======== Teks Kutipan ========

Jalanan ibukota yang bebas macet di hari kerja selalu menjadi impian banyak warga di banyak negara. Berbagai upaya pun ditempuh. Di antaranya melalui kebijakan pembatasan kendaraan bermotor di jalan raya, termasuk yang bakal diterapkan Gubernur Jakarta Joko Widodo: skema pelat nomor ganjil-genap.
Sejumlah negara telah mencobanya. Ada yang gagal, ada yang berhasil.
Filipina
Manila, ibukota Filipina, tercatat berulang kali mencoba menerapkan kebijakan itu. Pada 9 Maret 2010, otoritas lalu lintas kota itu menguji coba skema pelat nomor ganjil-genap untuk diterapkan di jalan-jalan arteri. Selain mobil pribadi, angkutan umum seperti jeepney terkena aturan itu. Di hari pertama uji coba, jalanan Manila mendadak bebas macet.
”Pengemudi merespons positif,” kata Kepala Polisi Lalulintas, Engelbert Soriano, seperti diansirSunstar.com, pada hari pertama uji coba.
Jeepney berpelat nomor ganjil dilarang memasuki kawasan bisnis pada hari Senin, Rabu dan Jumat. Yang genap hari Selasa, Kamis, dan Sabtu. Namun, tak ayal masalah langsung muncul. Tidak semua penumpang mengetahui uji coba kebijakan baru ini. Akibatnya, banyak yang terlantar di pinggir jalan karena angkutan kota yang beroperasi berkurang separuhnya.
Toh otoritas kota merasa uji coba itu berhasil. Maka, jangkauan wilayah dan jenis kendaraan yang diatur diperluas. Pada November 2010, kebijakan ini diberlakukan di sepanjang Epifanio de los Santos Avenue (EDSA).
Epifanio de los Santos Avenue, biasa disingkat EDSA, merupakan jalan arteri dan jalan tol yang penting di negara ini. Jalurnya melewati 6 dari 17 permukiman yang tersebar di kota Caloocan, Quezon, Mandaluyong, San Juan, Makati dan Pasay. Ini adalah jalan terpanjang dan terpadat yang berfungsi sebagai koridor utama utara-selatan di Manila Metropolitan. Otoritas setempat memperkirakan EDSA dilalui rata-rata 2,34 juta kendaraan setiap hari. Kecepatan rata-rata kendaraan di sini sekitar 10-20 kilometer per jam.

========

Tugas 1 -
Ambil bagian teks tentang skema pelat nomor ganjil-genap, dari "Sejumlah negara telah" sampai "mendadak bebas macet.", tanpa mengubah satu kata pun.
Tugas 2 -
Lanjutkan teks tentang skema pelat nomor ganjil-genap, dimulai setelah kalimat terakhirnya.

======== Data yang Diberikan ========

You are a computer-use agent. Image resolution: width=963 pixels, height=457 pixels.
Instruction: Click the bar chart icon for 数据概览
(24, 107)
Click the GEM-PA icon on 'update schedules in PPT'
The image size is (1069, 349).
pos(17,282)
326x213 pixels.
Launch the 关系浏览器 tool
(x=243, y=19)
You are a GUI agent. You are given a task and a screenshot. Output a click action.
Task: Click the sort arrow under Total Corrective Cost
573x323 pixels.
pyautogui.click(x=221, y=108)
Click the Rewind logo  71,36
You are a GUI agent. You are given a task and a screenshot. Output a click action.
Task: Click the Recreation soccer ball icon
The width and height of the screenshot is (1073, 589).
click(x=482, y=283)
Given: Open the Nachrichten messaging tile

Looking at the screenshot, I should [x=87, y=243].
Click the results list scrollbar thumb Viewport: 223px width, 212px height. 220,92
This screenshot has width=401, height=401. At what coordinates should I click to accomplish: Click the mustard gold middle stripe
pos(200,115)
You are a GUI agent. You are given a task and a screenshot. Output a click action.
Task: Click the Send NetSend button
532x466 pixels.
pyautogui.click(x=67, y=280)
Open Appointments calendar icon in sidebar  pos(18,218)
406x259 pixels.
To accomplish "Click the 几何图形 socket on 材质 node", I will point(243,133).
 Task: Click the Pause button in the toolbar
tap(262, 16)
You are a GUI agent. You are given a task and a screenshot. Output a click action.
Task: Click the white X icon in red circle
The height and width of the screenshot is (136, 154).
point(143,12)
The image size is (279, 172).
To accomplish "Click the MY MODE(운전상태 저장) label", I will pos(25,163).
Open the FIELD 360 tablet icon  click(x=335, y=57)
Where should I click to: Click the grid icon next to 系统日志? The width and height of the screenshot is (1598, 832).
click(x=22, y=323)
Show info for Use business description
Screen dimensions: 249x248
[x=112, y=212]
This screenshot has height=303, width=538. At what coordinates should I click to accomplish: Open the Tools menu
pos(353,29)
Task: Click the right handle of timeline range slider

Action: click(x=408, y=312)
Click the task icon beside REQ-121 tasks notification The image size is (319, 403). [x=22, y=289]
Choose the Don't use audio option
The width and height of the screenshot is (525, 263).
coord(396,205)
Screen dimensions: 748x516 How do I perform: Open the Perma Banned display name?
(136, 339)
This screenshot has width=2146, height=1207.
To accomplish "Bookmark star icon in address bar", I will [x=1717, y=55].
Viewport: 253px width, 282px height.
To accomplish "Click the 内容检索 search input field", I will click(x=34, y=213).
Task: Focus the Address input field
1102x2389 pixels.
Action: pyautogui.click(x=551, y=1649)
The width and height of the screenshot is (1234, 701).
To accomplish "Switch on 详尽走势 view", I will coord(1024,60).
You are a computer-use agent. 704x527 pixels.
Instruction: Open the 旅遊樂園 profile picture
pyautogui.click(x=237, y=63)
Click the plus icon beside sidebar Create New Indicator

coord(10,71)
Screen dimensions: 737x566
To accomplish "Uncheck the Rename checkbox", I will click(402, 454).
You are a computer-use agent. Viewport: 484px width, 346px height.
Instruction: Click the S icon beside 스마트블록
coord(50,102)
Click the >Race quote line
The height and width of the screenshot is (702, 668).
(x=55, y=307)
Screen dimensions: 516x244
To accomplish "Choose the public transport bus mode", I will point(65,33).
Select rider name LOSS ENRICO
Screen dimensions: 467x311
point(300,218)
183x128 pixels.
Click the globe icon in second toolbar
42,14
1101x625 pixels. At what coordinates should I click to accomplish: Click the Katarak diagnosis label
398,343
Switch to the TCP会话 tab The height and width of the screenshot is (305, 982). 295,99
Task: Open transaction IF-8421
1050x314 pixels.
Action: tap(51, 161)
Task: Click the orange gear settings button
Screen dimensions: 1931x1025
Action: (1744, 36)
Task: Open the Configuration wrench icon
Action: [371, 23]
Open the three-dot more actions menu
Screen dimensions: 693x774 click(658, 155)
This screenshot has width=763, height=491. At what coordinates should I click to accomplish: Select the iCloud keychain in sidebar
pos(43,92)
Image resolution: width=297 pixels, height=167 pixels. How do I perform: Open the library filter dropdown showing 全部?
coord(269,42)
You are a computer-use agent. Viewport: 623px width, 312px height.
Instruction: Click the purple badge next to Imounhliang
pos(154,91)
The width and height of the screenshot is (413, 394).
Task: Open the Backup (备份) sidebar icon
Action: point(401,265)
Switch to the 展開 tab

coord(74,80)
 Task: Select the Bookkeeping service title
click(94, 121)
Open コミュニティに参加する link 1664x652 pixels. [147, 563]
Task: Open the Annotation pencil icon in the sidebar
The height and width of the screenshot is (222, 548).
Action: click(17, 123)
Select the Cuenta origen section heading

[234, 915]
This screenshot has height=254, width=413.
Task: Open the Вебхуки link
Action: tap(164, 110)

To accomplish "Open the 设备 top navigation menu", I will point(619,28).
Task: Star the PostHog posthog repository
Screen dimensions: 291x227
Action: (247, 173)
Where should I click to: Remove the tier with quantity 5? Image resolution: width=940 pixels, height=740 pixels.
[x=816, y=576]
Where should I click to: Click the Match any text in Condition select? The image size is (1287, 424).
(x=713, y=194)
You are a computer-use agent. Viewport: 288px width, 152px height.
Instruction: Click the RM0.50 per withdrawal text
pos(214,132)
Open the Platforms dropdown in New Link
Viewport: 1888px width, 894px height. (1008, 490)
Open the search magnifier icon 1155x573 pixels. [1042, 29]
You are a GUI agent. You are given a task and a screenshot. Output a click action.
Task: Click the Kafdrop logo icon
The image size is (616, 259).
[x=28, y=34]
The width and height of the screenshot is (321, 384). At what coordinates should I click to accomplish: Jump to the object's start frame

========

Hasil Tugas 1 -
Sejumlah negara telah mencobanya. Ada yang gagal, ada yang berhasil.
Filipina
Manila, ibukota Filipina, tercatat berulang kali mencoba menerapkan kebijakan itu. Pada 9 Maret 2010, otoritas lalu lintas kota itu menguji coba skema pelat nomor ganjil-genap untuk diterapkan di jalan-jalan arteri. Selain mobil pribadi, angkutan umum seperti jeepney terkena aturan itu. Di hari pertama uji coba, jalanan Manila mendadak bebas macet.

Hasil Tugas 2 -
Kepadatan inilah yang mendasari Metropolitan Manila Development Authority (MMDA) menerapkan kebijakan ganjil-genap; yang bahkan di jalan-jalan tertentu digabungkan dengan sistem pengkodean warna. Skema ganjil-genap diimplementasikan pada 07.00-19.00. Pengkodean warna diterapkan pada jam-jam sibuk, antara 07.00–10.00 dan 17.00–19.00.
Dalam skema ganjil-genap, kendaraan pribadi maupun umum dengan nomor pelat yang berakhir dengan 1, 3, 5, 7 dan 9 dilarang melintas pada hari Senin, Rabu dan Jumat, sementara yang 2, 4, 6, 8 dan 0 pada hari Selasa, Kamis dan Sabtu.
Pemilik mobil pribadi ramai-ramai menentang kebijakan ini. Kebanyakan dari mereka adalah kaum profesional yang bekerja di kawasan bisnis kota itu. ”Ini tidak fair. Pemilik kendaraan yang membayar pajak untuk membangun jalan dibatasi menggunakan jalan,” kata Elvira Medina, Presiden The National Council for Commuters Protection (NCCP), seperti dilansir abs-cbnnews.com.
Protes NCCP didasari keluhan para pelaku usaha kecil menengah dan ibu-ibu rumah tangga yang setiap hari mengantar jemput anak ke sekolah. Para pengendara sepeda motor pun protes karena harus mengeluarkan uang lebih besar untuk ongkos naik angkutan umum. Awak bus ketinggalan. Sebanyak 3.000 awak bus mogok dan berunjuk rasa besar-besaran melawan kebijakan itu.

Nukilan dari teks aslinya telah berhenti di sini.